09/06/2019  Última atualização 09H32
DR © Fotografia por: Oportunidades estão nos bens que resultam das mudanças nas preferências dos consumidores

Muitos dos impactos negativos resultantes dos riscos climáticos poderão ocorrer nos próximos cinco anos, alerta o documento durante a semana pela CDP.
O cálculo foi feito tendo em conta três quartos (366) das 500 maiores empresas do mundo, que no conjunto estão avaliadas em 15 biliões de euros.
Do valor de perdas estimado, cerca de 446 mil milhões de euros são classificados como altamente prováveis ou quase certos, principalmente devido a custos operacionais mais elevados, relacionados com mudanças na legislação e nas políticas.
As empresas relatam uma expectativa de perdas potenciais de 223 mil milhões de euros devido aos activos relacionados com combustíveis fósseis e mudanças no mercado para economias de baixo carbono e energias alternativas. Neste número estão incluídas as empresas muito expostas aos impactos físicos das alterações climáticas.

Novas oportunidades
De acordo com o relatório, as empresas admitem também ganhos acumulados nas oportunidades de negócios relacionadas com as alterações climáticas, que podem ser mais do dobro das perdas (mais de dois biliões).

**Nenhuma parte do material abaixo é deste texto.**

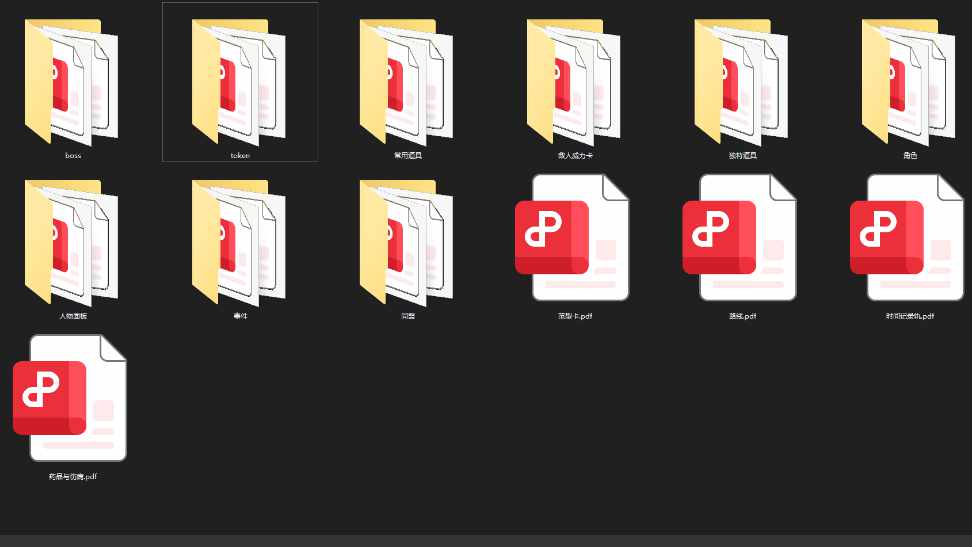This screenshot has width=972, height=547.
Task: Open the 策略卡.pdf file icon
Action: [x=575, y=238]
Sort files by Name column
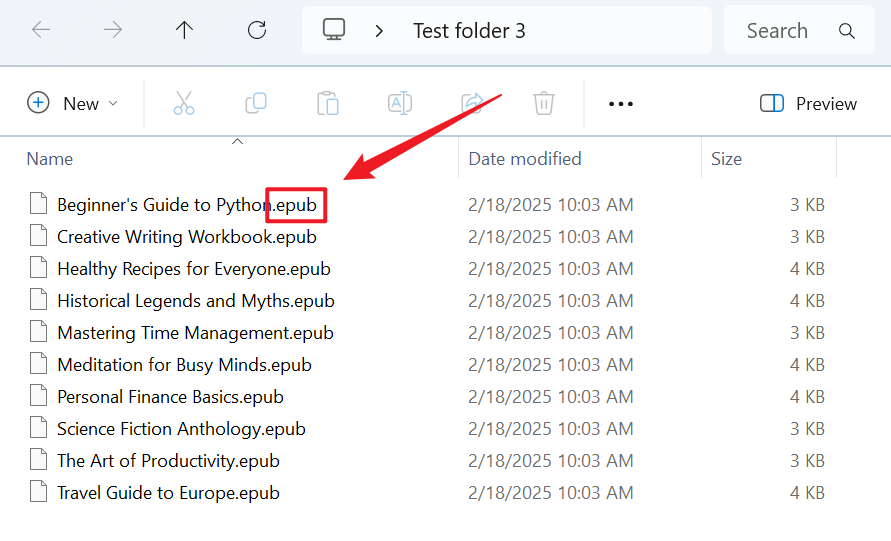The width and height of the screenshot is (891, 541). click(50, 159)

As oportunidades estão, por exemplo, nos veículos eléctricos, mas também na produção e fornecimento de bens que resultam das mudanças nas preferências dos consumidores.
No documento salienta-se que o valor potencial das oportunidades relacionadas com o clima é quase sete vezes superior ao custo de as alcançar, pelo que se esperam mudanças significativas nos produtos e serviços “amigos do clima”, por parte das maiores empresas do mundo.
Nicolette Bartlett, directora para as Alterações Climáticas do CDP, salientou, citada no documento, o facto de haver “uma infinidade de riscos” que resultam das mudanças no clima e de as respostas serem “mais urgentes do que nunca”. A responsável considera ainda “extremamente encorajador” o facto de as empresas indicarem que o potencial das “oportunidades climáticas supera em muito os custos de investir nessa transição”.
No relatório as empresas de produção de energia são dos poucos sectores onde os custos de transição superam os das novas oportunidades. O estudo para a produção do relatório envolveu 6 937 empresas de todo o mundo que enviaram dados ao CDP no ano passado. Das 500 maiores empresas mundiais, considerando o valor em bolsa, 366 enviaram informação ao CDP.
O CDP tem o maior sistema global de divulgação ambiental, com dados de milhares de empresas e de mais de 150 cidades só na Europa. O objectivo do CDP é motivar empresas e cidades para medirem os impactos sobre o ambiente e recursos naturais e assim procurarem reduzi-los.
O estudo agora divulgado foi o primeiro do CDP a calcular o impacto financeiro das alterações climáticas nas empresas.